3 de febrero 2010 - 00:00

Corte rechazó amparo de San Luis por reservas

Ricardo Lorenzetti, Eugenio Zaffaroni
Ricardo Lorenzetti, Eugenio Zaffaroni
La Corte Suprema de Justicia rechazó ayer la acción de amparo presentada por la provincia de San Luis en la que solicitaba que se declare la inconstitucionalidad del decreto de necesidad y urgencia 2.010/09, que habilitó el uso de reservas del Banco Central para renegociar vencimientos de la deuda pública en 2010.

El fallo del máximo tribunal no se pronunció sobre la validez del DNU objetado, sino que se limitó a desestimar la legitimación de San Luis para presentar esta demanda. Si bien las provincias tienen competencia originaria para acudir a la Corte de manera directa, el tribunal rebatió los dos argumentos básicos de los demandantes para que se avanzara con el caso.

En primer lugar, San Luis fundamentó su derecho de acudir al máximo tribunal de manera directa en defensa de los derechos de sus ciudadanos, supuestamente afectados de manera directa por el DNU que creó el Fondo del Bicentenario. Es decir, una acción basada en intereses difusos o individuales homogéneos. En este punto, la Corte argumentó que, de acuerdo con lo establecido en el artículo 43 de la Constitución nacional, las provincias no están legitimadas para presentarse ante la Corte en nombre de sus habitantes. El texto constitucional precisa que sólo el defensor del pueblo, las ONG y los directamente damnificados pueden hacerlo.

El tribunal se basó en un precedente claro sobre este aspecto: el caso Verani, de 2002, en el que el gobernador de Río Negro presentó un amparo ante la Corte en representación de sus habitantes cuestionando las reglas del «corralito», y que fue rechazado en su momento. Desde la Corte también resaltaron que cambiar la jurisprudencia en este sentido podría afectar seriamente las libertades individuales de los ciudadanos en el largo plazo, ya que un cambio de postura permitiría que las provincias se presentaran en nombre de sus ciudadanos para hacer cualquier tipo de demanda.
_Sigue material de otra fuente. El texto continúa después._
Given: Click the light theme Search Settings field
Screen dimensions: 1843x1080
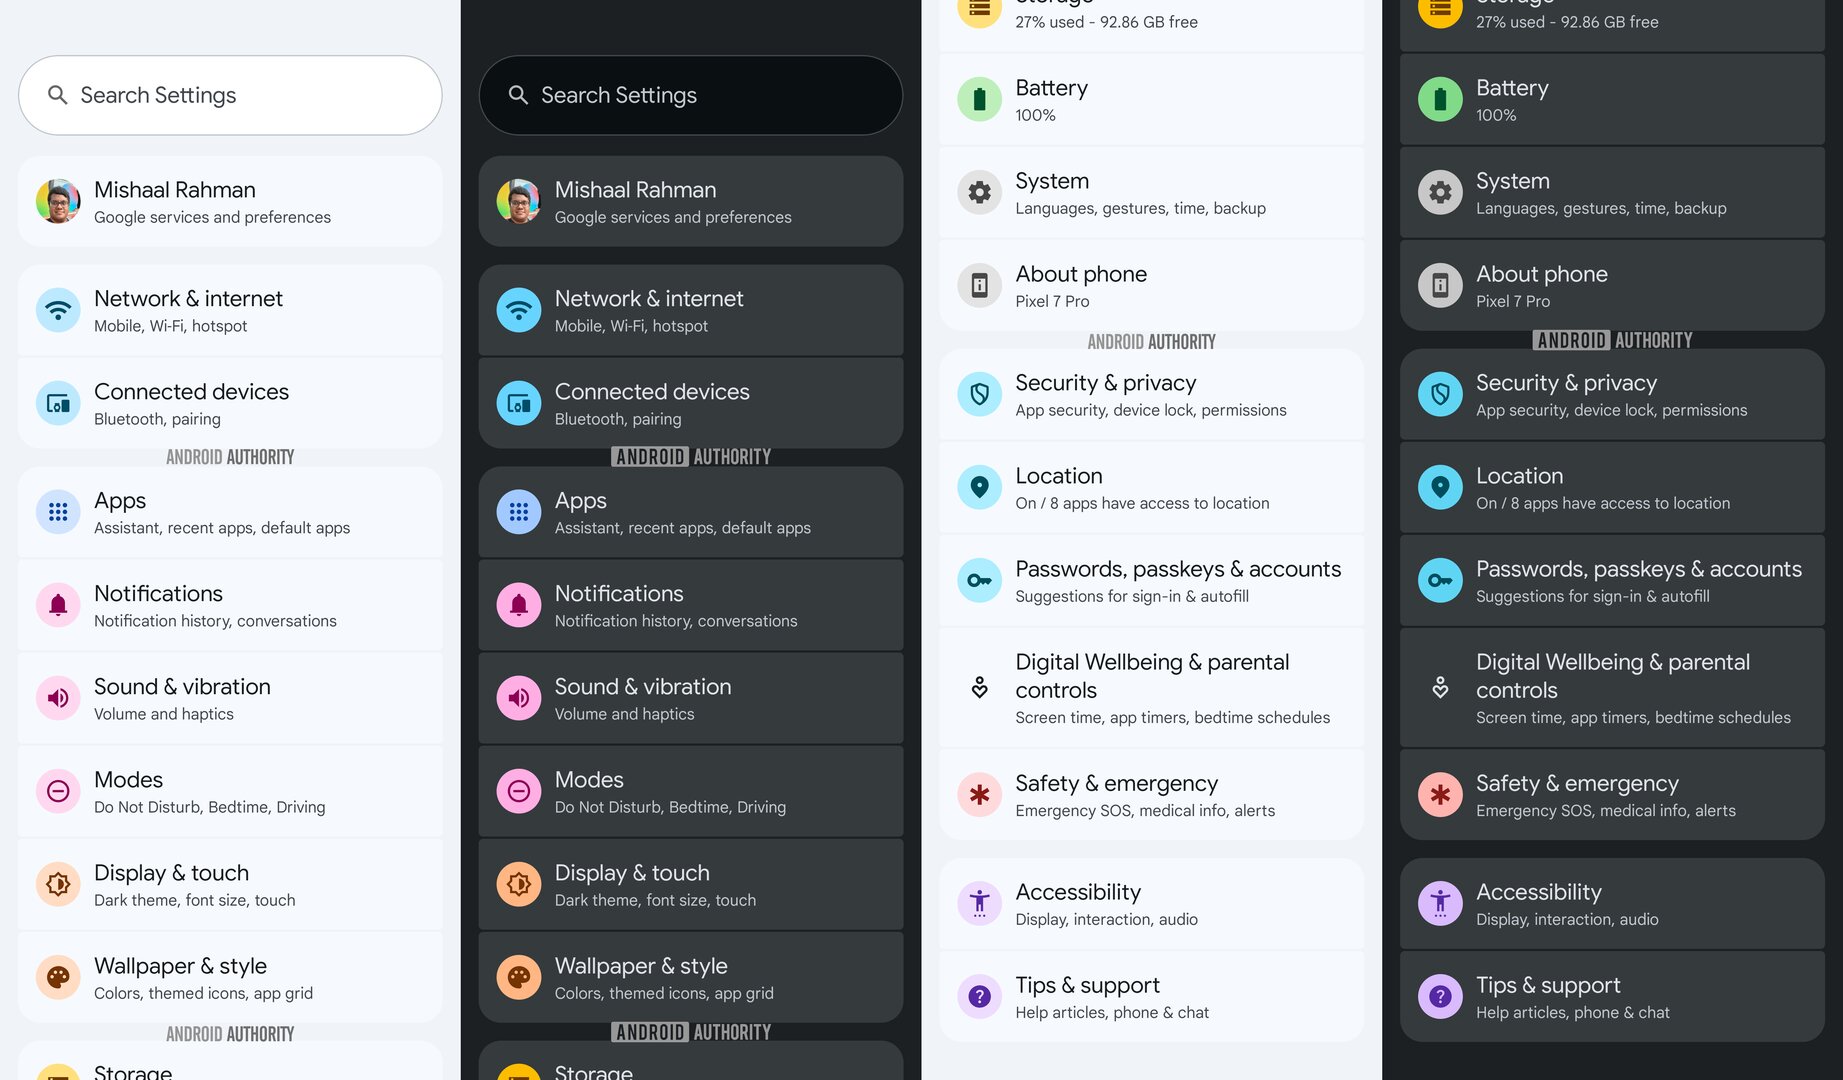Looking at the screenshot, I should [x=230, y=95].
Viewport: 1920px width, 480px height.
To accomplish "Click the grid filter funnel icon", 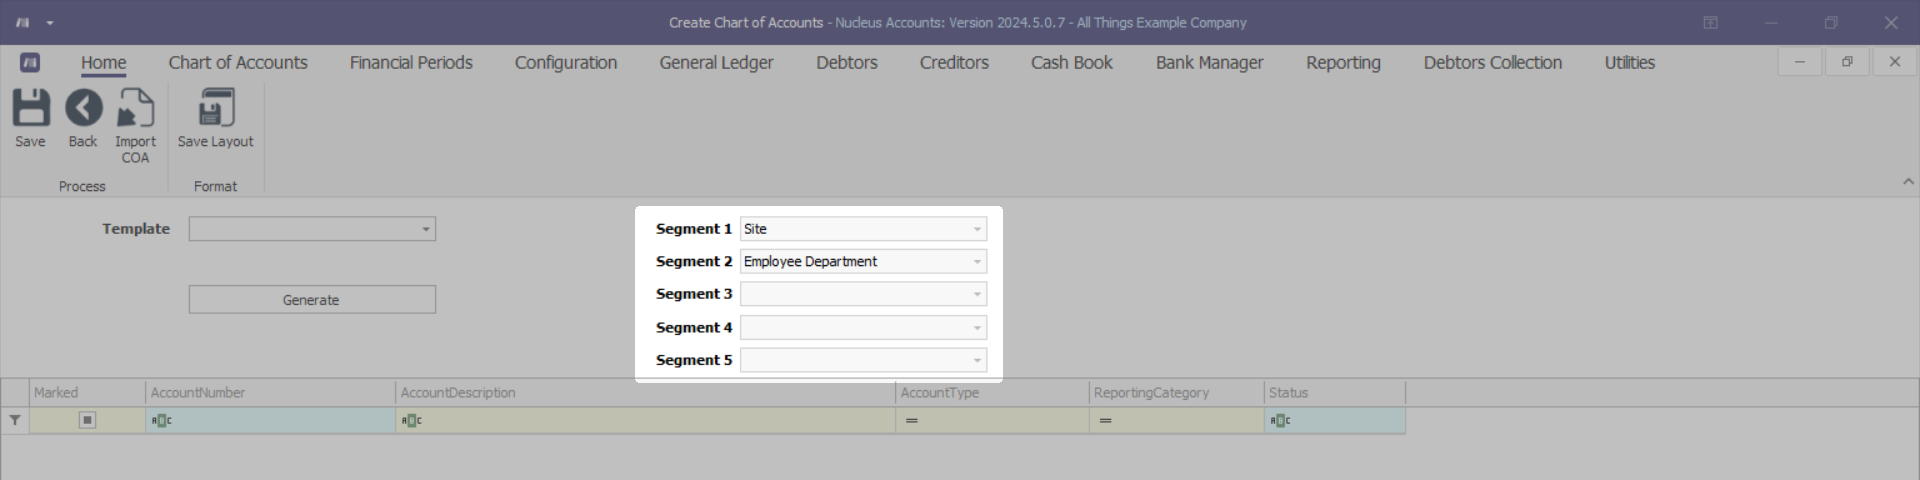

A esto se suma el hecho de que, según establece la Constitución, los habitantes de las provincias están efectivamente representados por sus diputados en el Congreso de la Nación. Por otro lado, en su fallo el tribunal destaca que «varias de las razones en las que intenta sustentar su demanda (San Luis), antes que demostrar los perjuicios concretos que se le acarrearían a la provincia, pretenden proteger una supuesta afectación de los intereses de aquéllos, circunstancia que descarta la posibilidad de que se trate de un interés directo de la actora que la transforme en parte sustancial».

El segundo argumento que defendió San Luis para presentar la acción de amparo fue su propio derecho. La provincia sostuvo que el Ejecutivo «se atribuyó poderes legislativos delegados por las provincias sólo al Congreso», lo que perjudicaría directamente a San Luis, debido a que el DNU debilitaría la situación financiera de la provincia al debilitar la moneda.

Respecto de este segundo punto, la Corte consideró que el DNU por el momento no implicaba un perjuicio actual y directo para San Luis, sino que el planteo era de carácter general y las consecuencias de la medida sólo se podían observar a mediano plazo. Desde el tribunal destacaron en este sentido que las reservas son federales y que las provincias habían delegado en el Gobierno nacional el ejercicio de las facultades para administrarlas. Agregaron que el debate sobre el uso de las reservas es de carácter económico-político (y que incluso hay provincias que habían asegurado que el DNU las beneficiaría) y que el lugar para esa discusión es el Congreso.

Esta posición había sido adelantada por el ministro Eugenio Zaffaroni en enero pasado, en medio de la guerra judicial que se desató entre el oficialismo y la oposición en torno al cuestionado DNU. Con las firmas del presidente de la Corte, Ricardo Lorenzetti; su vicepresidenta, Elena Highton de Nolasco, y los ministros Enrique Petracchi, Carmen Argibay y Juan Carlos Maqueda, el fallo de la Corte llega para poner paños fríos a los duros cruces que protagonizó el Gobierno con la Justicia en las últimas semanas. Hoy nadie del kirchnerismo va a hablar de un «partido judicial», al menos en lo que a la Corte respecta.